What about this analysis, in either its idealistic or realist version? It’s not entirely wrong. It’s clearly true that the Arab-Israel conflict woke the Arabs up to their impotence. Incredible to the Arab mind, five Arab armies, supremely confident of driving the Jews into the sea, were beaten by what they viewed as a small ragtag community of despised Jews, many of them the beaten down survivors of concentration camps. For the Arab world it was immensely traumatic, and the trouncing of Arab armies two decades later, in 1967, only reinforced the trauma.

But the trouble with the analysis is that for the Arabs, and indeed the broader Moslem world, Israel is a small part of the problem. The core problem is their abject inferiority to the West in both power and cultural influence. They would have woken up to this, admittedly in less dramatic fashion, without Israel. Thus the nature of the Moslem problem with the West goes way beyond Israel. Yes, the Moslem world longs to extirpate the little Satan, but much of that world now feels itself ready to take on the Great Satan, to restore the Caliphate, to embark on a global jihad to win the world for Allah. The Moslem world is in a much stronger position than in 1948, poised today on the threshold of taking over much of Europe demographically, from within. And however stubbornly the realists may balk at recognizing this reality, if the West delivers up the little Satan, it will only increase its own danger and vulnerability. That’s because Israel’s demise would be perceived as a huge victory for the Islamists.

Possessed of a strong sense of religious and cultural superiority, the Arab world for decades looked to one nostrum after another to restore it to glory, to cure its “humiliation” by Western power. Some looked to Soviet Communism; that romance petered out. Then there was pan-Arabism, epitomized by Nasser, involving such short-lived experiments as the union between Syria and Egypt. The enthusiasm for Pan-Arabism faltered when it failed to achieve Arab “glory.” What has replaced pan-Arabism is the notion that Islam is the answer, that a pure Islam is the tool to restore worldwide Moslem preeminence. For the West the worst possible outcome would be if the Islamists, whose goals go way beyond the pan-Arabists, were to prove they had found the path that works.

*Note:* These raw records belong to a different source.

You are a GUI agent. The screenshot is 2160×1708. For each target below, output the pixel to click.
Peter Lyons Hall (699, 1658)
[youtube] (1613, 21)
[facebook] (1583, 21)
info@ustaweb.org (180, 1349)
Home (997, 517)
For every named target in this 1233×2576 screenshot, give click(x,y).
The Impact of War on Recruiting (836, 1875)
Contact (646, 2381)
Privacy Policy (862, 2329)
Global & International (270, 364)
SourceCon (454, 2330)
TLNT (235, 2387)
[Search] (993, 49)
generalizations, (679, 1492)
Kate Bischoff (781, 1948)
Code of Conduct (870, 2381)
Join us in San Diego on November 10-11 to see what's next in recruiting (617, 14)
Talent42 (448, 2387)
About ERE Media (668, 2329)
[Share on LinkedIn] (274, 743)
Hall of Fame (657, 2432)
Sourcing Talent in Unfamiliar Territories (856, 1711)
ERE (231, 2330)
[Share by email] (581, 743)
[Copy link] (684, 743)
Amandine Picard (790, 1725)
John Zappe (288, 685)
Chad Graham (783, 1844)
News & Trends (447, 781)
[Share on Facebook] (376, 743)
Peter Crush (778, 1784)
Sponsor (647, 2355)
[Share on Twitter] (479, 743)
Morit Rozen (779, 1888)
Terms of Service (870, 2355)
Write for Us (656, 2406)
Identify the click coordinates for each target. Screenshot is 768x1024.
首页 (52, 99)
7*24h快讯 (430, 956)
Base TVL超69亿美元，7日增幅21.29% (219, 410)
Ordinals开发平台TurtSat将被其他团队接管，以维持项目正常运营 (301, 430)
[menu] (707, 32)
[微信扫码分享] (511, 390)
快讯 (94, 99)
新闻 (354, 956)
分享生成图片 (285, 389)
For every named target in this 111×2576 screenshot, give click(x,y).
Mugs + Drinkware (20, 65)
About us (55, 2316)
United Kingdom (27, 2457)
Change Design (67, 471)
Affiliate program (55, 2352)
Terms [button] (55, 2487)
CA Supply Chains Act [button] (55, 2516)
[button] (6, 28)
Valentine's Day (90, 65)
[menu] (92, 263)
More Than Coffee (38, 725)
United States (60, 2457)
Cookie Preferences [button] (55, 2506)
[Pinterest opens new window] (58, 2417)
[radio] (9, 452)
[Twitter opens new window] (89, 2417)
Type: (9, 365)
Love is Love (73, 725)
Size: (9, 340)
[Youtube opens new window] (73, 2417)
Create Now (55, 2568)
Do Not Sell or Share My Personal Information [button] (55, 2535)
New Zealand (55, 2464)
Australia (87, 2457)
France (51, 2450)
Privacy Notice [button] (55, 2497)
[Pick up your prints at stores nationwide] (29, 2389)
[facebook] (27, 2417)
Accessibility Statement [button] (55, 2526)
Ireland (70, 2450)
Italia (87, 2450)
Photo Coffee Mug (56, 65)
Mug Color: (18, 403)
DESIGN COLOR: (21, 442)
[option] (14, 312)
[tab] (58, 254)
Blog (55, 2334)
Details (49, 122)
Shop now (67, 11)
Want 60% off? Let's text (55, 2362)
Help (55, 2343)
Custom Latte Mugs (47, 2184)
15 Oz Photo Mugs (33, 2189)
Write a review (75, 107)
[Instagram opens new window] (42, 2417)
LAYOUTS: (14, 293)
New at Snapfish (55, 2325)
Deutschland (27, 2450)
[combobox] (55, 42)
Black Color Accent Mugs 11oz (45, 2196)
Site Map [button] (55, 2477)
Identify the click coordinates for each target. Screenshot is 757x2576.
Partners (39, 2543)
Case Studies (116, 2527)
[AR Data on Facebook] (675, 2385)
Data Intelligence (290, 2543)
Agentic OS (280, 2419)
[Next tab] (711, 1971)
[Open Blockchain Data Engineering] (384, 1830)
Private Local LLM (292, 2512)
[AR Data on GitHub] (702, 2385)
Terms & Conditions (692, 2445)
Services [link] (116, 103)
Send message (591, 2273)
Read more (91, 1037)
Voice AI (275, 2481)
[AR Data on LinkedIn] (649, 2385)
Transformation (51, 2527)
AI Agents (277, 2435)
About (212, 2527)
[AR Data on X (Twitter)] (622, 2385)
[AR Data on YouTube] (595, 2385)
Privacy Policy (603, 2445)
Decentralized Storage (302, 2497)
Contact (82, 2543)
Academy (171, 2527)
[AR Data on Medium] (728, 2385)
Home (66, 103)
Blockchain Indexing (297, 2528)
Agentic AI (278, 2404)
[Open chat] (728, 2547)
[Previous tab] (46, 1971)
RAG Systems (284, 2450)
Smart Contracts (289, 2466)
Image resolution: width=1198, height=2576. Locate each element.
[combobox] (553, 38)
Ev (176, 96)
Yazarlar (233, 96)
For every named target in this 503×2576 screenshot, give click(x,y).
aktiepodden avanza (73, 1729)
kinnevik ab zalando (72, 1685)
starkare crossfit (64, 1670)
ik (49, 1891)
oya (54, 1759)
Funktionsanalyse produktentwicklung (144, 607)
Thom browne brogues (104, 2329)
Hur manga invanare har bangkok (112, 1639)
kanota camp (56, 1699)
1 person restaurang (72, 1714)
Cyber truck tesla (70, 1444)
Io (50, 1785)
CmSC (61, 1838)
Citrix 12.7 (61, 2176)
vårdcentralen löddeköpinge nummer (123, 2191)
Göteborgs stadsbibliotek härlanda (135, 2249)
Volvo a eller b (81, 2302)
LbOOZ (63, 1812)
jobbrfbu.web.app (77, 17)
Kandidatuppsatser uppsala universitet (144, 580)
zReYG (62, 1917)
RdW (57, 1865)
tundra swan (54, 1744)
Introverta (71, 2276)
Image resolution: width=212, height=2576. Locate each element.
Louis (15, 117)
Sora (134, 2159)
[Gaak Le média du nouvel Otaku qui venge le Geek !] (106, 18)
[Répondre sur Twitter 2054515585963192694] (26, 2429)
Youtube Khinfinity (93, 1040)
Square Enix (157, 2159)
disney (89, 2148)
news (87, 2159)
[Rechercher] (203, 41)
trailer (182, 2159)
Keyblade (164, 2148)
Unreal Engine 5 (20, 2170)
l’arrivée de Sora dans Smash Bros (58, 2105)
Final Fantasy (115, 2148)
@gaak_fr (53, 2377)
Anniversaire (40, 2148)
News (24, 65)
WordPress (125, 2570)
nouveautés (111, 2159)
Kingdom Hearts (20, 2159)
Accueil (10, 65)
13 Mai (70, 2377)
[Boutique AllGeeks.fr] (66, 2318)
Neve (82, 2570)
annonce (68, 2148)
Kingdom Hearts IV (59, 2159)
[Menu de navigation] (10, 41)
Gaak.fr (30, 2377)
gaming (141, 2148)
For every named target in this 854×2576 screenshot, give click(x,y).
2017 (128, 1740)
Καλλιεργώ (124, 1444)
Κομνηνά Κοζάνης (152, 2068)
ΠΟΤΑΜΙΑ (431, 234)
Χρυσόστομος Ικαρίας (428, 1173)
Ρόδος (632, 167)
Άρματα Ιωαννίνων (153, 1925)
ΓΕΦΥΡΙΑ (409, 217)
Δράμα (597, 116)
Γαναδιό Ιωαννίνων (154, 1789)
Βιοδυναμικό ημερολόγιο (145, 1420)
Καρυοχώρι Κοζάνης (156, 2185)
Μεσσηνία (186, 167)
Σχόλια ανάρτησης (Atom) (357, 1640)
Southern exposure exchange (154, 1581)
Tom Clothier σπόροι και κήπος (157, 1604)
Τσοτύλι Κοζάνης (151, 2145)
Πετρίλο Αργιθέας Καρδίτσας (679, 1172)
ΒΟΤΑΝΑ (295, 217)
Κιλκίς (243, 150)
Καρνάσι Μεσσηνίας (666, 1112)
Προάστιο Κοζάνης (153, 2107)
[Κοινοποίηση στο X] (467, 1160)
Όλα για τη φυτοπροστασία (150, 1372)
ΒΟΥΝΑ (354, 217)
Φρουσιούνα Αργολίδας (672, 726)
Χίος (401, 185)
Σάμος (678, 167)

Bin Laden has repeatedly stated his belief that Islam defeated one of the two great powers in Afghanistan. He is convinced the other is weak and without will, a belief the vigorous U.S. response in the wake of 9/11 only temporarily undermined. To the Moslem world Israel and the U.S. are umbilically tied. Many of us in the West may know that U.S. support for Israel has been wavering and less than full-throated. But that’s not how the Moslem world sees it. The destruction of Israel would be seen as a huge defeat for the U.S. There could be nothing more likely to produce the wreck of U.S. interests and policies throughout the Middle East, no greater boost for the Islamists in encouraging them to pursue their larger war against Judeo-Christian civilization.

If solving the Arab-Israel problem is the path to perdition, what policies can productively be pursued in respect to the Middle East? Deterrence? Exploiting divisions within Islam? Military action? Supporting internal dissidents within individual countries? Sharply curtailing Moslem immigration to the West? A crash program to develop non-mid East energy sources? A combination of these? Other possibilities? We are in for a long struggle against a resurgent Islam and there are no Five Easy Steps to End the Islamic Threat. This said, it is past time for some genuine realism to be brought to bear in thinking about the problems of the Middle East, not the phony kind James Baker represents. Putting the idea of solving the Arab Israel conflict in the diplomatic trash bin should be the first order of business.